= Dan Tunstall Pedoe =

British cardiologist

Dan Tunstall Pedoe (30 December 1939, Southampton – 13 February 2015, London) – "Dr Dan" and the "father of marathon medicine" – was a cardiologist who developed pioneering methods of diagnosis. He is popularly known for his contributions to sports medicine, particularly his support of the London Marathon.

==Family and education==
Tunstall Pedoe was the son of the academic mathematician and geometer, Daniel Pedoe, and Mary Tunstall. His twin brother, Hugh, was also a cardiologist, but who worked in teaching. The brothers and their elder sister, Naomi, were born when their father was an assistant lecturer at Southampton University. For much of the children's childhood, their father worked abroad, in Khartoum and Singapore, although the family spent Christmasses together.

The twins were educated at Haberdashers' Aske's School, at the time located in Hampstead, and Dulwich College. They attended King's College, Cambridge, together. Dan studied at St Bartholomew's Hospital in London and earned a PhD at Wolfson College, Oxford, studying the measurement of blood flow in the heart. He also spent a year in post-graduate study in California.

==Career==
Tunstall Pedoe was appointed as a cardiologist and general physician at Hackney Hospital in 1973. Under his guidance, the cardiology unit developed into a busy and successful department, where he developed the ideas in his PhD thesis into pioneering, non-invasive diagnostic techniques, using ultrasound to measure blood velocity. He led the commissioning team for Homerton University Hospital, ensuring that it had links to its local community. He was committed to the National Health Service, using his hospital when he needed to and working almost wholly within the NHS.
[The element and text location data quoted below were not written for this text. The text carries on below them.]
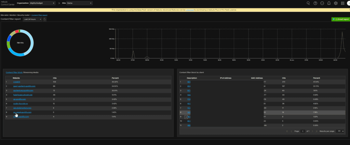
Task: Click the help question mark icon
Action: pos(315,3)
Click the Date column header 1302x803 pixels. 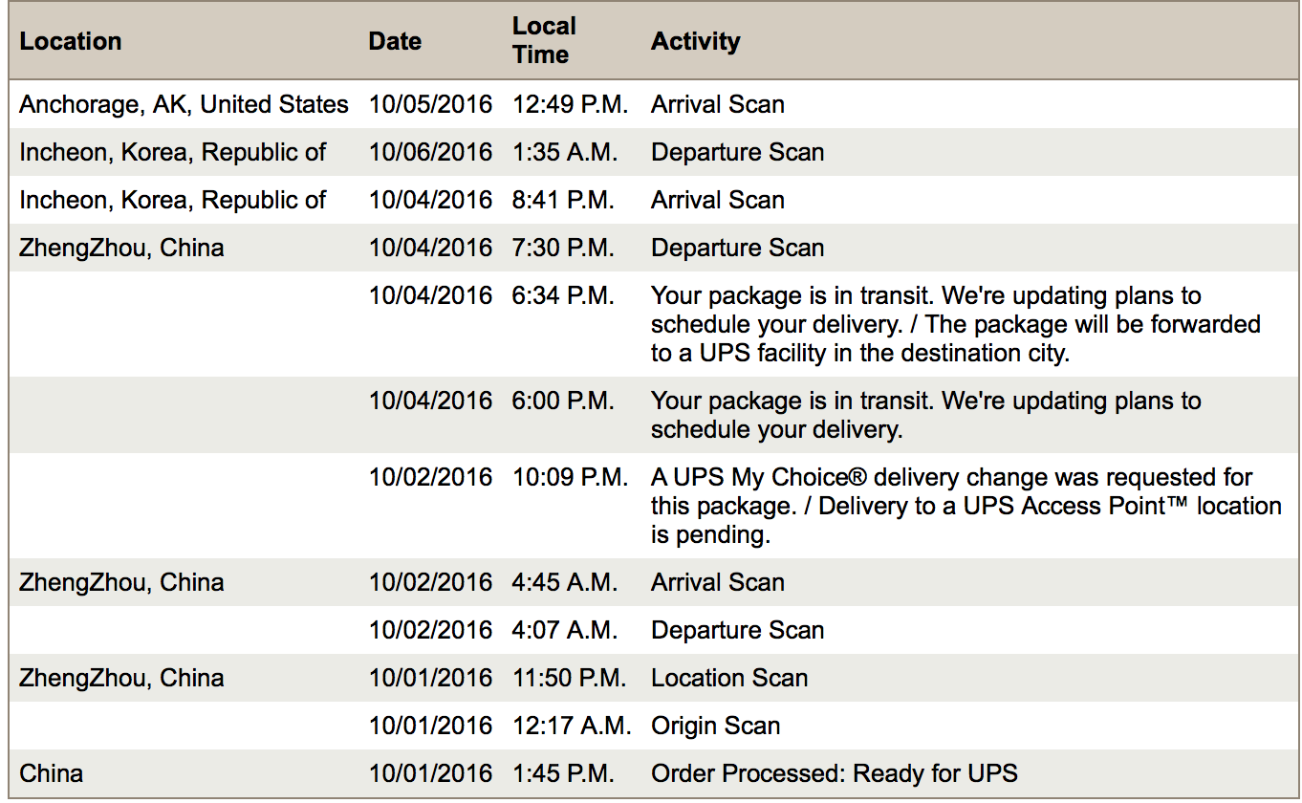tap(395, 41)
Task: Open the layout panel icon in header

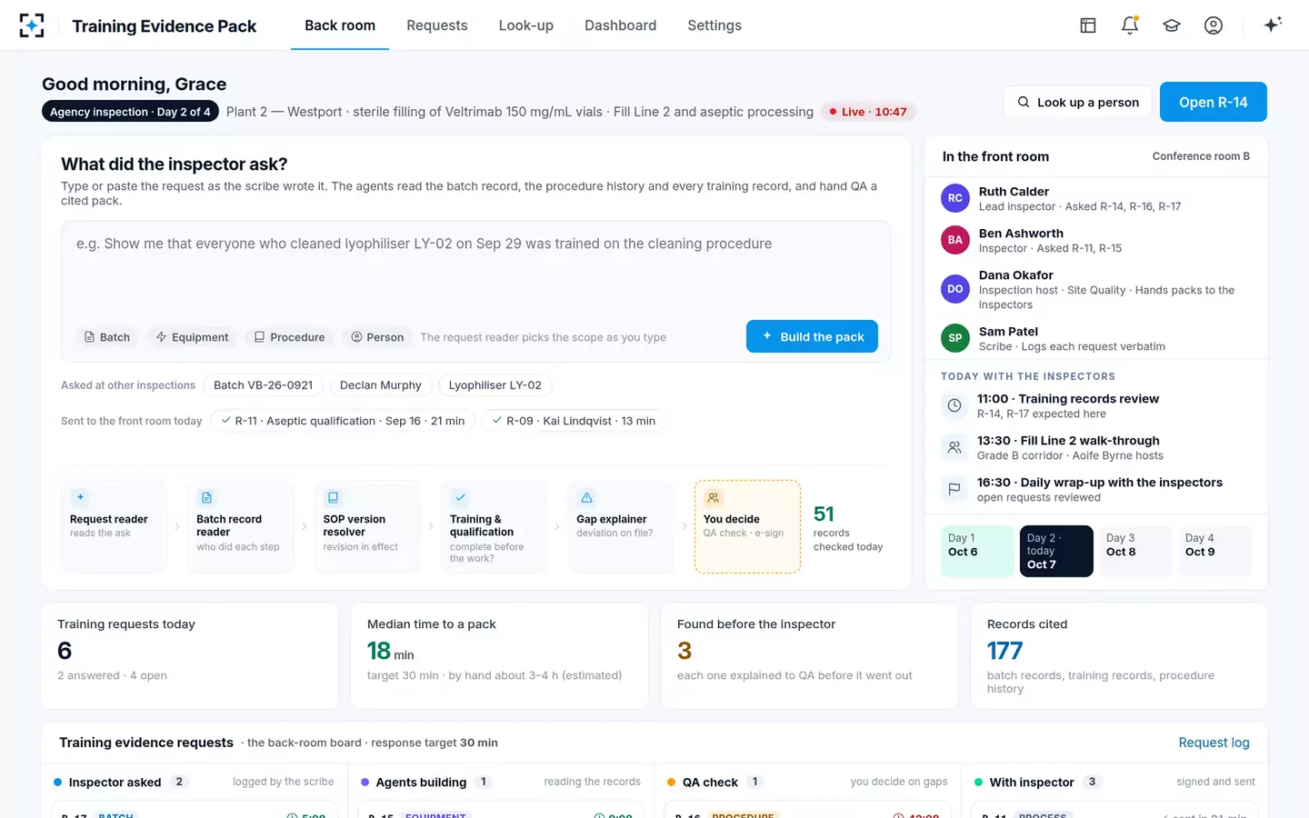Action: pyautogui.click(x=1088, y=25)
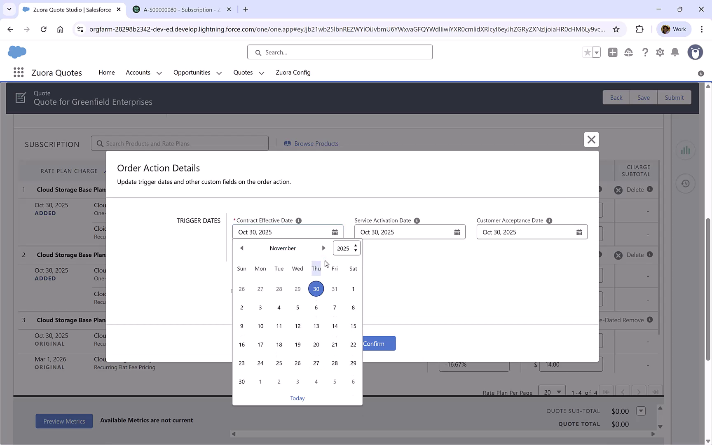Click the Confirm button
Viewport: 712px width, 445px height.
click(x=375, y=343)
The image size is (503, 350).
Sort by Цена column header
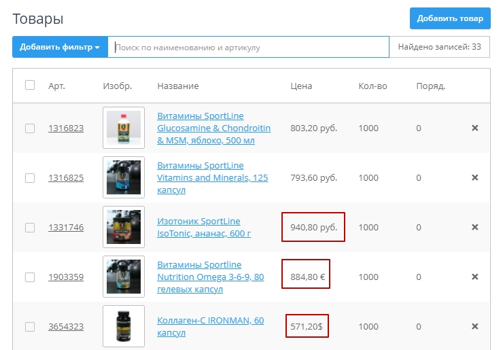(x=301, y=86)
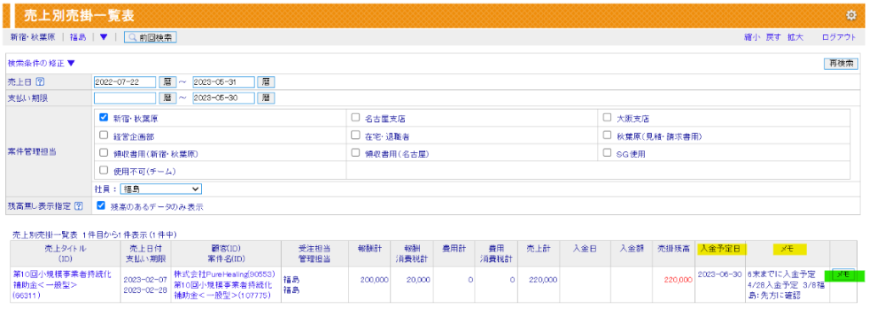Open the 社員 dropdown showing 福島
The width and height of the screenshot is (869, 309).
pyautogui.click(x=160, y=189)
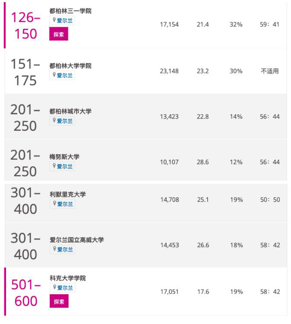Viewport: 291px width, 324px height.
Task: Click location pin icon under 都柏林大学学院
Action: [54, 75]
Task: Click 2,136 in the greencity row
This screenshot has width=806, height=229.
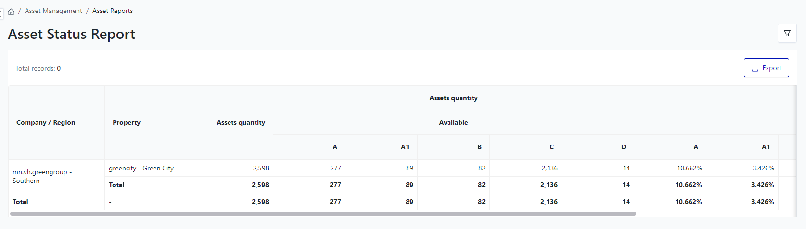Action: [549, 168]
In addition to his clinical duties, Tunstall Pedoe chaired the hospital's art committee, which brought modern works to display on its walls.

==London Marathon==
As a keen club runner, who had represented his university, and a cardiologist, he was recruited to set up medical support for the first London Marathon in 1981, and stayed as unpaid Chief Medical Officer for 27 years. He gave strong support to the concept that the race should be open to public entry, not just to professional or amateur specialist runners and countered opposition based upon concern regarding the risks. As a result, principles were established to keep safe all participants, irrespective of their sporting background; these have been adopted internationally. In addition, Tunstall Pedoe gained funding to establish the London Sports Medicine Institute at St Bartholomews Hospital. He concluded his London Marathon tenure with a pair of medical journal articles summarizing key aspects of the experience.

As well as an amateur runner, Tunstall Pedoe was also a keen astronomer, chess player and amateur photographer, specialising in macro pictures of wildlife. His photographic work was displayed in health centres in Hackney.

==Death==
Tunstall Pedoe died from a heart attack in London on 13 February 2015, having suffered from Parkinson's disease. His wife, Robin, died in 2014; he was survived by his twin brother, Hugh (emeritus professor of cardiovascular epidemiology), his children, Nadine, Simon and Ian, and by three granddaughters.